The 604 isn't really a "computer", but more like an ALU hardwired to some I/O.

rahen | 2 hours ago

The Gamma 3, which competed with the 604, only had about 400 tubes as far as I remember: https://en.wikipedia.org/wiki/Bull_Gamma_3

Both the 604 and the G3 were bit serial to save components.

Animats | 3 hours ago

That's a machine from IBM's 600 line, cost-effective business machines that did automated arithmetic. The IBM 601 (1931) read and punched punch cards, multiplying fields as set by a plugboard. It was entirely mechanical. The IBM 602 (1946) was similar, and could divide. The IBM 602A ("a 602 that worked" 1948) was in wide use into the early 1970s.

IBM had been working on electronic arithmetic prior to WWII, and the IBM 603 Electronic Multiplier (1946) was IBM's first deployed product with large numbers of tubes. It was built to find out if tube machines could be successfully deployed in a business environment and used commercially without constant tending by skilled technicians. That was the commercial limitation - the ENIAC and UNIVAC sized machines required large numbers of on-site techs to keep the hardware going. The 603 didn't. All IBM machines at the time were rented by IBM, and rental included on-site servicing by IBM Customer Engineers in white shirts and ties. IBM had to keep the servicing cost down. IBM was only willing to deploy tubes if the operating and maintenance costs were acceptable.

The 604 was a more commercial version of the 603. The 603 looked like a very large suitcase built of black perforated metal. The 604 looked like IBM's other tabulating machines and had better access to the components. This was the first high-volume product with tubes.

None of these machines had much memory. Just a few registers. There were no good memory devices yet suitable for field deployment. They were all programmed with plugboards. Everybody involved knew they needed better programmability, and there was an effort at Columbia University in the 1930s to do that. It involved Eckert and Mauchley, who went on to design the ENIAC and the UNIVAC I. But there was no good place to put the program.

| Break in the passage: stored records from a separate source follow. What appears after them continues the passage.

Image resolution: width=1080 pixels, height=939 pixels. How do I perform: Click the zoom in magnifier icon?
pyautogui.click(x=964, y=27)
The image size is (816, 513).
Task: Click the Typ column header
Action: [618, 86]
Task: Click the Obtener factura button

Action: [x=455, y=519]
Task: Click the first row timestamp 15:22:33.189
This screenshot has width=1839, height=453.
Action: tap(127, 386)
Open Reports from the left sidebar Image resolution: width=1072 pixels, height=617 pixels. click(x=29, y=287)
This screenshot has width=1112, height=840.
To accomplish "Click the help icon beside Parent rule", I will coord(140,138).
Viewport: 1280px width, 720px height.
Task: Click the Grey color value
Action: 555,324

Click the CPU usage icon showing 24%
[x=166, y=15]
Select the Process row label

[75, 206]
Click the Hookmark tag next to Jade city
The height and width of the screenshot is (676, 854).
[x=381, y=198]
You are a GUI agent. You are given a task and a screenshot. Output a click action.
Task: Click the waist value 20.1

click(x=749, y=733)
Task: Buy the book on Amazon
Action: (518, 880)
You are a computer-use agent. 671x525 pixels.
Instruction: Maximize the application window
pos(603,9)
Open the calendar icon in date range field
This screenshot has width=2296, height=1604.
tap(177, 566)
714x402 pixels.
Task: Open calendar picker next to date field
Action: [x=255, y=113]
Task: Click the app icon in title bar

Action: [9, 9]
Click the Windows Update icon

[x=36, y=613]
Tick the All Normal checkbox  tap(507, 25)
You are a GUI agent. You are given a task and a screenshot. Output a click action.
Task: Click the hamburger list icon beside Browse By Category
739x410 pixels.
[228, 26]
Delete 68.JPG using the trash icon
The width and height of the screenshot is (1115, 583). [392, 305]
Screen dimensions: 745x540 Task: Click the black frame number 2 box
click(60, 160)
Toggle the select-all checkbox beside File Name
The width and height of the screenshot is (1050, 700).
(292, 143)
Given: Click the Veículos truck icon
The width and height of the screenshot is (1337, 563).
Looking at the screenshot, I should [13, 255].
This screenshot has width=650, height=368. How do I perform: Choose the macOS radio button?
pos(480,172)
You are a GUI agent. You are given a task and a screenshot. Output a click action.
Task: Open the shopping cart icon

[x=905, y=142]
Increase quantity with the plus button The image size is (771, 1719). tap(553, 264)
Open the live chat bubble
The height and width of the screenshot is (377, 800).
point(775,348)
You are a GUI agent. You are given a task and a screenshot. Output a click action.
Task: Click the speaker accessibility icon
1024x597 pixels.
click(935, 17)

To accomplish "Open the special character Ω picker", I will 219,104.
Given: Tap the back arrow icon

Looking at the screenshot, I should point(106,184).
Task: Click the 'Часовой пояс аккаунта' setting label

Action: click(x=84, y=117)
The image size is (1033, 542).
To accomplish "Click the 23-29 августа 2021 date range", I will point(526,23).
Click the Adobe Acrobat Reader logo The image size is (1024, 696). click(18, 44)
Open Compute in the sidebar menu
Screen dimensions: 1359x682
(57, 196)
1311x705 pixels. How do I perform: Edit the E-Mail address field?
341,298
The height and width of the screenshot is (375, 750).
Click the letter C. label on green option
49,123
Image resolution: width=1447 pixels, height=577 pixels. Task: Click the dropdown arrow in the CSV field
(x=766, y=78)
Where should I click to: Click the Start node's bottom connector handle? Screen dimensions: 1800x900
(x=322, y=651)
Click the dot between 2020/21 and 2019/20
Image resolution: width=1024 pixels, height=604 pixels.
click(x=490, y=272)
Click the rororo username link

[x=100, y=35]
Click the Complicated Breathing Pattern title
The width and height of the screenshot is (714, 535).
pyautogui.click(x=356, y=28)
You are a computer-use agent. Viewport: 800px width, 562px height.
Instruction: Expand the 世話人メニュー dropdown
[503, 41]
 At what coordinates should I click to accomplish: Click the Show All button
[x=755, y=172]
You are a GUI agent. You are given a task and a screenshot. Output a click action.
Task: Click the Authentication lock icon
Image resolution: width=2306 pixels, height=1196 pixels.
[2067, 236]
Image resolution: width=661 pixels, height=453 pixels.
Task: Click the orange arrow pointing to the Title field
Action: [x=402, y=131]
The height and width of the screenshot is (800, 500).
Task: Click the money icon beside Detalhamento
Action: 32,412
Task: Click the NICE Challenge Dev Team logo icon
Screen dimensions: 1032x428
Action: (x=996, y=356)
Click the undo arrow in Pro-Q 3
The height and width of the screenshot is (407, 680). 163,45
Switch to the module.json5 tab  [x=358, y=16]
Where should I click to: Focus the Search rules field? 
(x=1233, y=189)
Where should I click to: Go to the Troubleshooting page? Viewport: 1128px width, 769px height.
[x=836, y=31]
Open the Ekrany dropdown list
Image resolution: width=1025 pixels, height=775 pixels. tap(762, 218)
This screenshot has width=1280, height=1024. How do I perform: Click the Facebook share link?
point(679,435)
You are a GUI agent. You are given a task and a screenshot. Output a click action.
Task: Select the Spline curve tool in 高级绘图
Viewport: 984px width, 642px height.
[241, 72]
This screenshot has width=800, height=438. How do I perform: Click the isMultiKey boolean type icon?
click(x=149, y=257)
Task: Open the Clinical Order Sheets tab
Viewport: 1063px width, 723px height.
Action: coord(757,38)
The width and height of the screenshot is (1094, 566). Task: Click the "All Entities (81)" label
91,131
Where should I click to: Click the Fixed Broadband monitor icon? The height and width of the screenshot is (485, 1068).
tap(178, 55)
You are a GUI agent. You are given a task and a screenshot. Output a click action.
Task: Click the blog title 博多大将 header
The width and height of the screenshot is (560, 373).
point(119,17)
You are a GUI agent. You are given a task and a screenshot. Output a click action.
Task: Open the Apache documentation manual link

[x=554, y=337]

The memory problem persisted for years. Williams tubes were unreliable. Acoustic delay lines had temperature stability problems. Rotating drums could work at a commercial price point. The IBM 650 (1953) was IBM's first real business computer, with drum main memory and all-electronic computation. Knuth's first book is dedicated to the IBM 650.

This side of computing gets less attention in histories, which tend to focus on the military machines. But this was the side that shipped in volume and made real money. It came from the engineers with relays and clutches in Endicott and the accountants at Armonk, who had to develop something IBM Sales could sell to large and medium sized businesses. No need for Turing, von Neumann, etc.

The IBM 1401 (1959) ended the 600 line. At last, all-transistor, all core memory, in a reliable box that could be deployed to customer sites. It's a very strange machine, with variable-length everything, but it works well. Then, of course came the IBM System/360, which standardized architecture for decades to come.

Nice summary! For anyone interested in these systems, the book "IBM's Early Computers" provides a detailed history.

userbinator | 2 hours ago

They were all programmed with plugboards.

Arguably, that is the ROM.

dare944 | an hour ago

Arguably more like soft wired CPU logic, since the contents of the plugboards were not uniformly addressable words.

WarOnPrivacy | 2 hours ago

I haven't seen a tube deployment like that before - where the tube is combined with it's supporting components into one module - and that module plugs into a tube socket.

It's clever. It should reduce time for some repairs.

jsrcout | an hour ago

> 1948 was an interesting time for computing.

Not a commonly seen statement :-)

ChocMontePy | 41 minutes ago

My favorite part was a footnote: Footnote 2 specifically. I'd always wondered how plugboards worked and the footnote and the linked pdf gave me some sort of idea.